§ **ACTIVITY**
Your response should consist of every entry, unchanged.

☆ ☆ ☆ ☆ ☆

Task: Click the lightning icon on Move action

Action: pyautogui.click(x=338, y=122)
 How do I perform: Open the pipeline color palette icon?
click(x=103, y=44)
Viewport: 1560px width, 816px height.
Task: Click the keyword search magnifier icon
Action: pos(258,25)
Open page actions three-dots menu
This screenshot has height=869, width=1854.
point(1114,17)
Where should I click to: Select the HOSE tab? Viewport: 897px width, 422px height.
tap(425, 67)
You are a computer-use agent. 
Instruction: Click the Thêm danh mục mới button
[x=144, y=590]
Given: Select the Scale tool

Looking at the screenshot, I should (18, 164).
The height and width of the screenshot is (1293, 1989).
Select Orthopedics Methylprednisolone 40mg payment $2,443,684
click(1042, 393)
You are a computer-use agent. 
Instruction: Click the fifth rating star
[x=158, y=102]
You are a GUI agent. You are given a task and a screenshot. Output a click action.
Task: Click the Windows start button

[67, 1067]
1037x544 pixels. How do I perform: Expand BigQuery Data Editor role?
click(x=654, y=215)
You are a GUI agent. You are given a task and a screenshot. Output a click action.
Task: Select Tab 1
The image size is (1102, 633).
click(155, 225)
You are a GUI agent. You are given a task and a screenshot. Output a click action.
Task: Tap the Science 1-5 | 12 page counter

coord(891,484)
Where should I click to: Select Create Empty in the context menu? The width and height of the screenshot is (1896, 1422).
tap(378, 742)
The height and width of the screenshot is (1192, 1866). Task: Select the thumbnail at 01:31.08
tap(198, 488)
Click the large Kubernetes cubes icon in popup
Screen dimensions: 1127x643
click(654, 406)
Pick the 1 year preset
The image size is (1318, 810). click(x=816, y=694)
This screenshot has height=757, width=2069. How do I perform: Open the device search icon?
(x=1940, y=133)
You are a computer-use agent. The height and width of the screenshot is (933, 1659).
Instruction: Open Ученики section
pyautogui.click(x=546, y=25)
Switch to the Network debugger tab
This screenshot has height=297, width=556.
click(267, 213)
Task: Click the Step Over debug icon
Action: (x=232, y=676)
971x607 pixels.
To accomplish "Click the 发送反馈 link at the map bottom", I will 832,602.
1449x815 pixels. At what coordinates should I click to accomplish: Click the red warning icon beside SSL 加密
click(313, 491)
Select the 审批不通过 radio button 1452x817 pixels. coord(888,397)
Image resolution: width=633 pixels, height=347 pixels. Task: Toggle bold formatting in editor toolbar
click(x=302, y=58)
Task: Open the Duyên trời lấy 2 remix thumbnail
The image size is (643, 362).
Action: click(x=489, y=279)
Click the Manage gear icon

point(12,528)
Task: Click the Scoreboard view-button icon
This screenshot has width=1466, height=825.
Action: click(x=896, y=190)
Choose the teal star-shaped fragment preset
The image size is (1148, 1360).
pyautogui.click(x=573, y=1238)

☆ ☆ ☆ ☆ ☆

§ **EXERCISE RESPONSE**
Task: Click the lightning icon on Move action

Action: pyautogui.click(x=338, y=122)
 How do I perform: Open the pipeline color palette icon?
click(x=103, y=44)
Viewport: 1560px width, 816px height.
Task: Click the keyword search magnifier icon
Action: pos(258,25)
Open page actions three-dots menu
This screenshot has height=869, width=1854.
point(1114,17)
Where should I click to: Select the HOSE tab? Viewport: 897px width, 422px height.
tap(425, 67)
You are a computer-use agent. 
Instruction: Click the Thêm danh mục mới button
[x=144, y=590]
Given: Select the Scale tool

Looking at the screenshot, I should (18, 164).
The height and width of the screenshot is (1293, 1989).
Select Orthopedics Methylprednisolone 40mg payment $2,443,684
click(1042, 393)
You are a computer-use agent. 
Instruction: Click the fifth rating star
[x=158, y=102]
You are a GUI agent. You are given a task and a screenshot. Output a click action.
Task: Click the Windows start button

[67, 1067]
1037x544 pixels. How do I perform: Expand BigQuery Data Editor role?
click(x=654, y=215)
You are a GUI agent. You are given a task and a screenshot. Output a click action.
Task: Select Tab 1
The image size is (1102, 633).
click(155, 225)
You are a GUI agent. You are given a task and a screenshot. Output a click action.
Task: Tap the Science 1-5 | 12 page counter

coord(891,484)
Where should I click to: Select Create Empty in the context menu? The width and height of the screenshot is (1896, 1422).
tap(378, 742)
The height and width of the screenshot is (1192, 1866). Task: Select the thumbnail at 01:31.08
tap(198, 488)
Click the large Kubernetes cubes icon in popup
Screen dimensions: 1127x643
click(654, 406)
Pick the 1 year preset
The image size is (1318, 810). click(x=816, y=694)
This screenshot has height=757, width=2069. How do I perform: Open the device search icon?
(x=1940, y=133)
You are a computer-use agent. The height and width of the screenshot is (933, 1659).
Instruction: Open Ученики section
pyautogui.click(x=546, y=25)
Switch to the Network debugger tab
This screenshot has height=297, width=556.
click(267, 213)
Task: Click the Step Over debug icon
Action: (x=232, y=676)
971x607 pixels.
To accomplish "Click the 发送反馈 link at the map bottom", I will 832,602.
1449x815 pixels. At what coordinates should I click to accomplish: Click the red warning icon beside SSL 加密
click(313, 491)
Select the 审批不通过 radio button 1452x817 pixels. coord(888,397)
Image resolution: width=633 pixels, height=347 pixels. Task: Toggle bold formatting in editor toolbar
click(x=302, y=58)
Task: Open the Duyên trời lấy 2 remix thumbnail
The image size is (643, 362).
Action: click(x=489, y=279)
Click the Manage gear icon

point(12,528)
Task: Click the Scoreboard view-button icon
This screenshot has width=1466, height=825.
Action: click(x=896, y=190)
Choose the teal star-shaped fragment preset
The image size is (1148, 1360).
pyautogui.click(x=573, y=1238)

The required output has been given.